BEGIN PROVIDED RECORDS

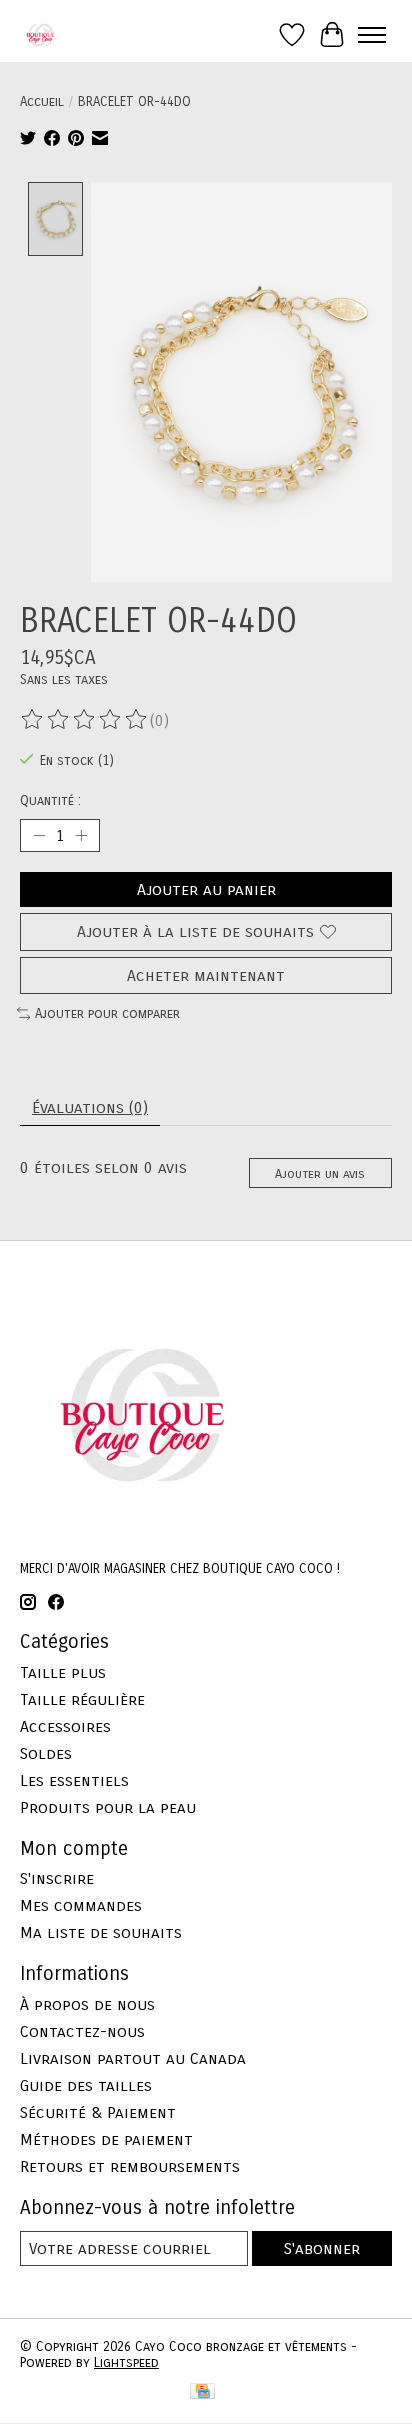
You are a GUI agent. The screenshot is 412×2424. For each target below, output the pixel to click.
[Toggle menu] (372, 35)
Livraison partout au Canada (133, 2058)
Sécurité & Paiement (98, 2112)
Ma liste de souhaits (101, 1932)
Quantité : (50, 801)
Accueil (42, 102)
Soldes (46, 1753)
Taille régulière (82, 1699)
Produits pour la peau (108, 1807)
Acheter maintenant (206, 975)
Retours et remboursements (130, 2166)
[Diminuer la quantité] (39, 836)
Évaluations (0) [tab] (90, 1107)
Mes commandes (81, 1905)
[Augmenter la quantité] (81, 836)
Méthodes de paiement (106, 2139)
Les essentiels (74, 1780)
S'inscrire (57, 1878)
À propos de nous (87, 2004)
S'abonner (322, 2248)
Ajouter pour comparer (107, 1014)
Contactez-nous (82, 2031)
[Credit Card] (202, 2393)
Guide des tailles (86, 2085)
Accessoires (65, 1726)
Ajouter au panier (206, 889)
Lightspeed (126, 2363)
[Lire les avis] (85, 720)
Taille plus (63, 1672)
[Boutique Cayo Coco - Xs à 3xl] (40, 34)
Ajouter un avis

END PROVIDED RECORDS

**WHAT TO WORK ON:** Starting at the line that contains "Contactez-nous (82, 2031)", write out every line through the last one in the data above, exactly as it stands.

**WRITTEN SOLUTION:**
Contactez-nous (82, 2031)
[Credit Card] (202, 2393)
Guide des tailles (86, 2085)
Accessoires (65, 1726)
Ajouter au panier (206, 889)
Lightspeed (126, 2363)
[Lire les avis] (85, 720)
Taille plus (63, 1672)
[Boutique Cayo Coco - Xs à 3xl] (40, 34)
Ajouter un avis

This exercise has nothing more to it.